Cuando la conversación se detuvo unos instantes, el chico aprovechó para decir:
—¿Por qué no probamos si de verdad somos cien por cien perfectos el uno para el otro? Estoy seguro de que volveremos a encontrarnos y, cuando eso suceda, nos casaremos. ¿Qué te parece?
—Estoy de acuerdo —respondió ella.
Después de eso se separaron. Uno se marchó en dirección este, el otro hacia el oeste.
Pero la verdad es que no tenían ninguna necesidad de demostrarse nada. De hecho, no deberían haberlo intentado siquiera, porque eran los amantes perfectos y haberse encontrado era un milagro. El problema radica en que eran demasiado jóvenes para darse cuenta. Las olas frías y crueles levantadas por el destino empezaron a sacudirles sin piedad.
Un invierno pillaron una gripe terrible y después de debatirse varias semanas entre la vida y la muerte terminaron por perder la memoria. Cuando despertaron, sus cabezas estaban tan vacías como la hucha de D.H. Lawrence en su niñez.
Sin embargo, eran jóvenes, sensatos y pacientes, de manera que, después de muchos esfuerzos, adquirieron nuevos conocimientos y sentimientos que les permitieron volver a integrarse en la sociedad. ¡Válgame el cielo! Se convirtieron en ciudadanos modélicos, que sabían cómo cambiar de línea de metro y enviar una carta urgente en una oficina de correos. De hecho, volvieron a vivir la experiencia del amor, un amor entre un 75 y un 85 por ciento perfecto.
El tiempo pasó.
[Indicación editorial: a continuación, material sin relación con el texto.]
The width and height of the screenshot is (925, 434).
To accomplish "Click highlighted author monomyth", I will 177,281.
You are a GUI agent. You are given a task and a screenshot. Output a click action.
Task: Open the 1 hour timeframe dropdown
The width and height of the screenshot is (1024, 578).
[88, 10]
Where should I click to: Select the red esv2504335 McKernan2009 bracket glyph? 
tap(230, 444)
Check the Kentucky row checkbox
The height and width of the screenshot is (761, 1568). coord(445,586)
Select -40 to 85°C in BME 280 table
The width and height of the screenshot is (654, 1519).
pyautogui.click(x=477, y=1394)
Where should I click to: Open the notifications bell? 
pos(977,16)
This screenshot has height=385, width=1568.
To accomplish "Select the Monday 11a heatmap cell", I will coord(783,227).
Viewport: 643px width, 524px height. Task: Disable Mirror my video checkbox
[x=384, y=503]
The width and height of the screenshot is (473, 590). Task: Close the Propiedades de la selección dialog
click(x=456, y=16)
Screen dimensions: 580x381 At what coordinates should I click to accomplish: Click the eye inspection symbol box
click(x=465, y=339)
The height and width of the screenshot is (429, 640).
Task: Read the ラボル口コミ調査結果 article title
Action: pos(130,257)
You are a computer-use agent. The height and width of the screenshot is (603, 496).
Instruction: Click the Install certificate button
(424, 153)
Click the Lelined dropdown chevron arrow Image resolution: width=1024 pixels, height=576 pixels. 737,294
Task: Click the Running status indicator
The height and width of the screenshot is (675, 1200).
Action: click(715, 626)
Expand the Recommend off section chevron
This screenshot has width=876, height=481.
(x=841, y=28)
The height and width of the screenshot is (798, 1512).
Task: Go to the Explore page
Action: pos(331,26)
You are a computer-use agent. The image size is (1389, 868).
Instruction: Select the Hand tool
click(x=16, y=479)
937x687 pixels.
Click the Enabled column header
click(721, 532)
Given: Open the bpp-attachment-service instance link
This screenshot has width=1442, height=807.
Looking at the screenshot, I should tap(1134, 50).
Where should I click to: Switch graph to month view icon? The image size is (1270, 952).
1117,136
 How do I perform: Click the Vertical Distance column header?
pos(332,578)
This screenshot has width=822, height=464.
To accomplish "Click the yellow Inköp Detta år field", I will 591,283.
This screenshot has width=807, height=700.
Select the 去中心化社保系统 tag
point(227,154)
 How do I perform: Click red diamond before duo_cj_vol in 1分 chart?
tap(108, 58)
El chico cumplió treinta y dos años y la chica treinta.
El tiempo pasó a una velocidad de vértigo.
Una preciosa y soleada mañana del mes de abril, mientras buscaba un lugar donde tomarse el café para empezar el día en una bocacalle del distrito de Harajuku, el chico caminaba hacia el oeste y la chica en dirección contraria, hacia la oficina de correos donde debía enviar una carta urgente. Se cruzaron en mitad de la calle. El tenue destello de un recuerdo perdido iluminó por un instante sus corazones, que dieron un vuelco. Lo supieron.
Ella es cien por cien perfecta para mí.
Él es cien por cien perfecto para mí.
Sin embargo, ese destello era tan débil que las palabras no pudieron brotar con la misma facilidad que catorce años antes. No se dijeron nada y se desvanecieron entre la multitud. Para siempre.
Una historia triste. ¿No le parece?
Sí. Eso es lo que debería haberle dicho.